Do not have this issue with CentOS/Stream.

Need to fix because I write a ****load of code, and every ms of response time in vim/typing matters.

Help appreciated.

“Using vm”:

  • Which hypervisor?
  • How do you “see” the desktop?

Which implies that drawing the window is in the center of the issue.

Hello. I’m using VM Workstation Pro. I “see” the desktop on the desktop, inside of the VM Workstation Pro software, if that makes any sense.

Edit, I just verified it is totally related to how much screen real estate the terminal session takes up on the screen. What I mean is … the default “small” terminal is great. But I made the terminal window larger, in steps, until it took up the full screen, and each time I made it bigger it introduced more “lag”. I believe it is graphics lag, and not keyboard lag, … it just “feels like” keyboard lag.

That is VMware, I presume? (I haven’t used VMware.)

The “seeing” is that hypervisors may offer “Console” view, or one connects to remote directly via VNC, RDP, or something.

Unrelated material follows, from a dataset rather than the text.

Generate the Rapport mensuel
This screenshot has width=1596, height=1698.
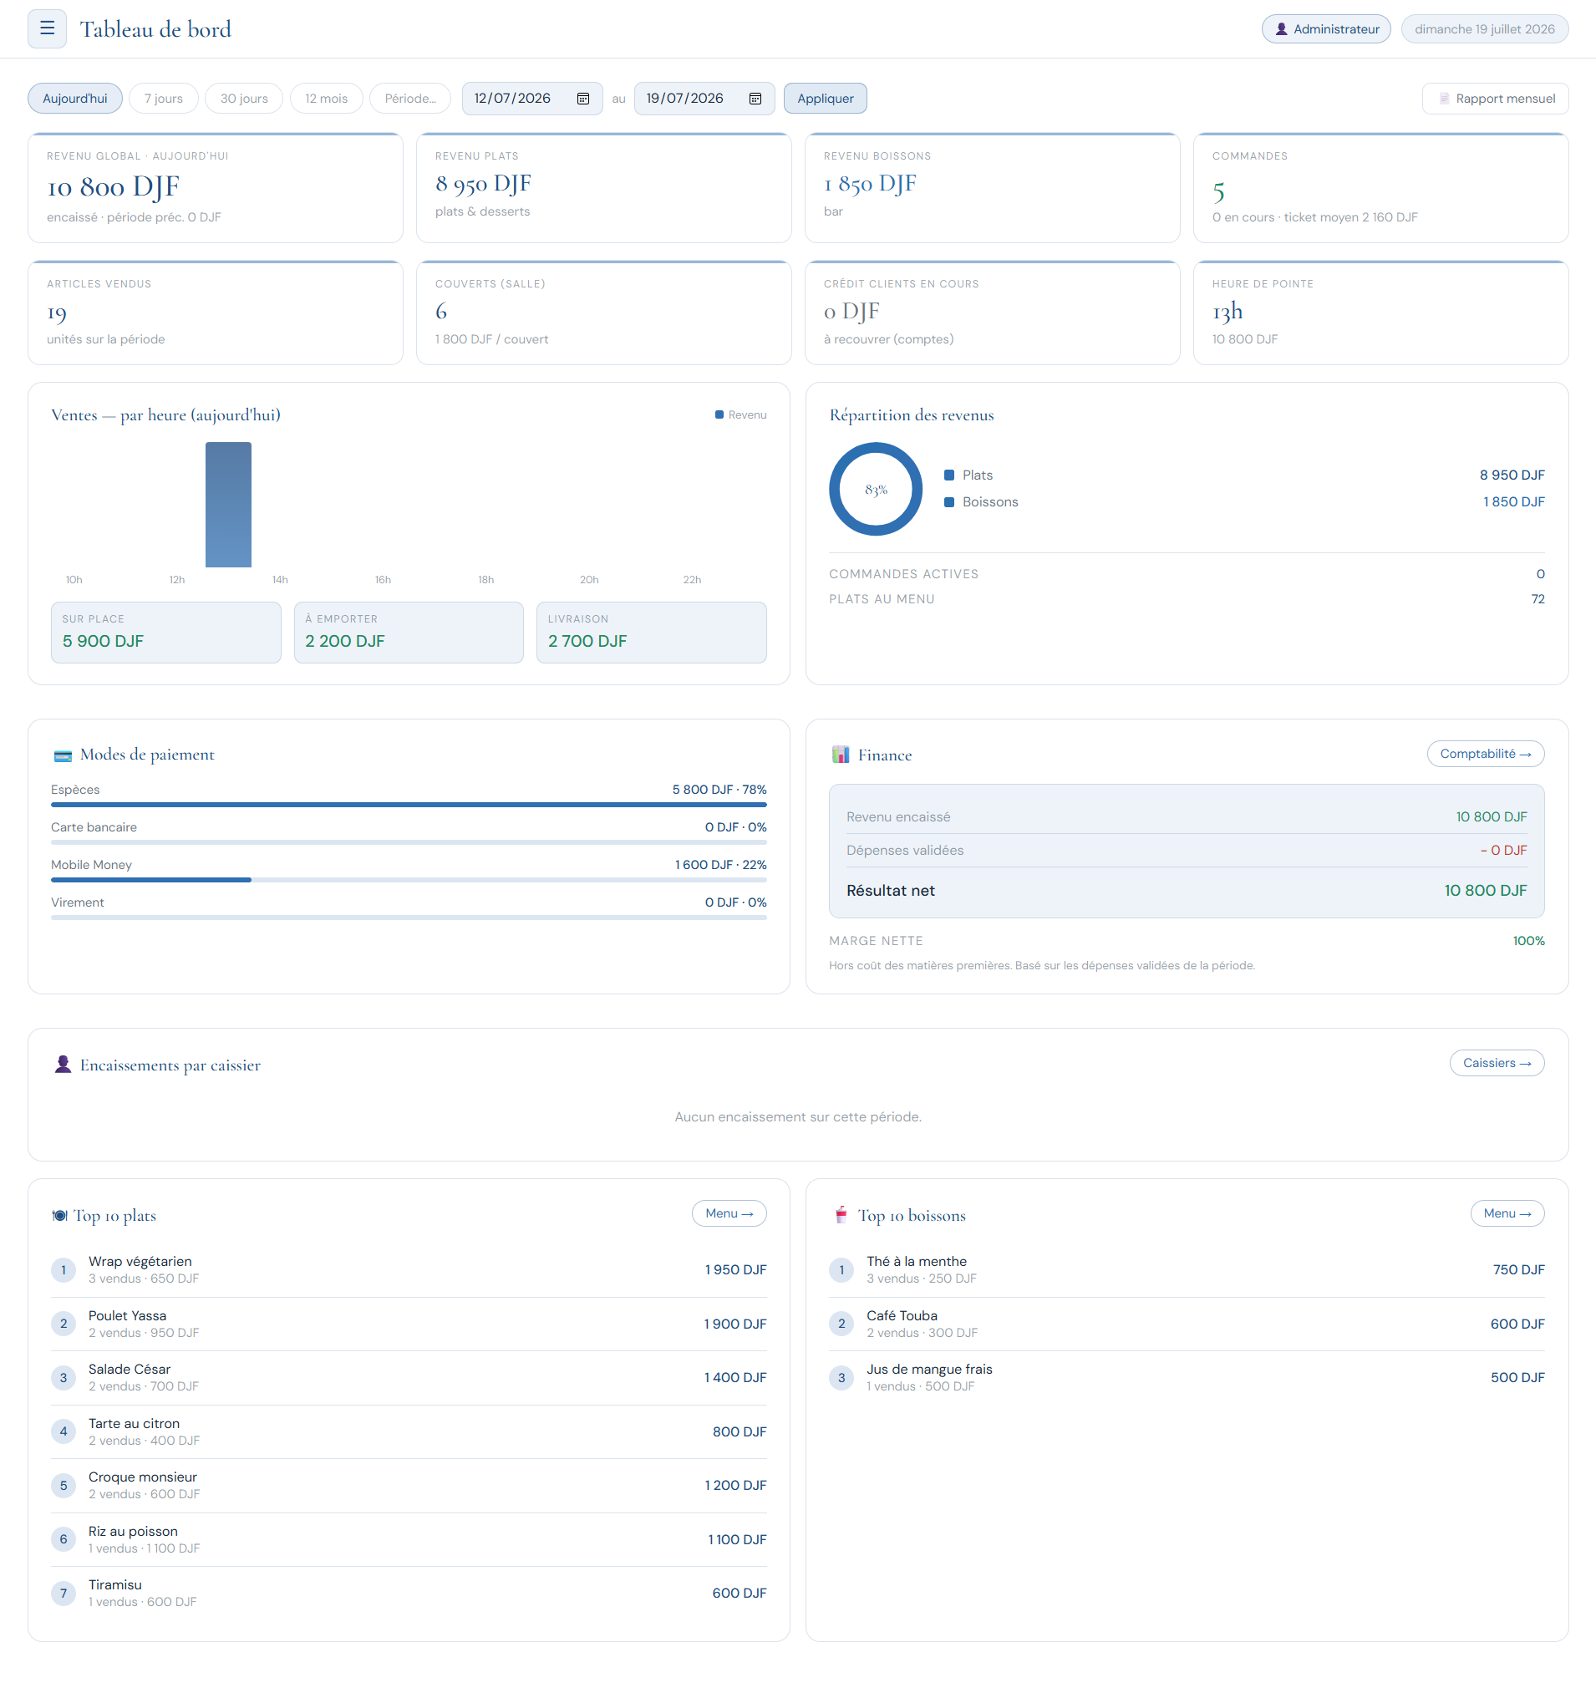1494,98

Anyway, what “graphics device” does the VMware give for the VM guest?
I’d start by checking that with ‘lspci’. For example:

[root@here ~]# lspci | grep -i vga
00:01.0 VGA compatible controller: Red Hat, Inc. Virtio 1.0 GPU (rev 01)
[root@here ~]# lspci -s 00:01.0 -nn -v
00:01.0 VGA compatible controller [0300]: Red Hat, Inc. Virtio 1.0 GPU [1af4:1050] (rev 01) (prog-if 00 [VGA controller])
	Subsystem: Red Hat, Inc. Device [1af4:1100]
	Flags: bus master, fast devsel, latency 0, IRQ 21
	Memory at c0000000 (32-bit, prefetchable) [size=8M]
	Memory at 800600000 (64-bit, prefetchable) [size=16K]
	Memory at c204f000 (32-bit, non-prefetchable) [size=4K]
	Expansion ROM at 000c0000 [disabled] [size=128K]
	Capabilities: [98] MSI-X: Enable- Count=3 Masked-
	Capabilities: [84] Vendor Specific Information: VirtIO: <unknown>
	Capabilities: [70] Vendor Specific Information: VirtIO: Notify
	Capabilities: [60] Vendor Specific Information: VirtIO: DeviceCfg
	Capabilities: [50] Vendor Specific Information: VirtIO: ISR
	Capabilities: [40] Vendor Specific Information: VirtIO: CommonCfg
	Kernel driver in use: virtio-pci

That is a VM on libvirt/KVM. The KVM is set to offer ‘Virtio’ device. That is not the only device option that libvirt/KVM has. Some may be more efficient than others.

Likewise, I’d expect the VMware to be able to emulate (or pass through) more that one “GPU” type.

I have to admit that my VM’s do not run GUI. I interact via ssh (CLI) sessions.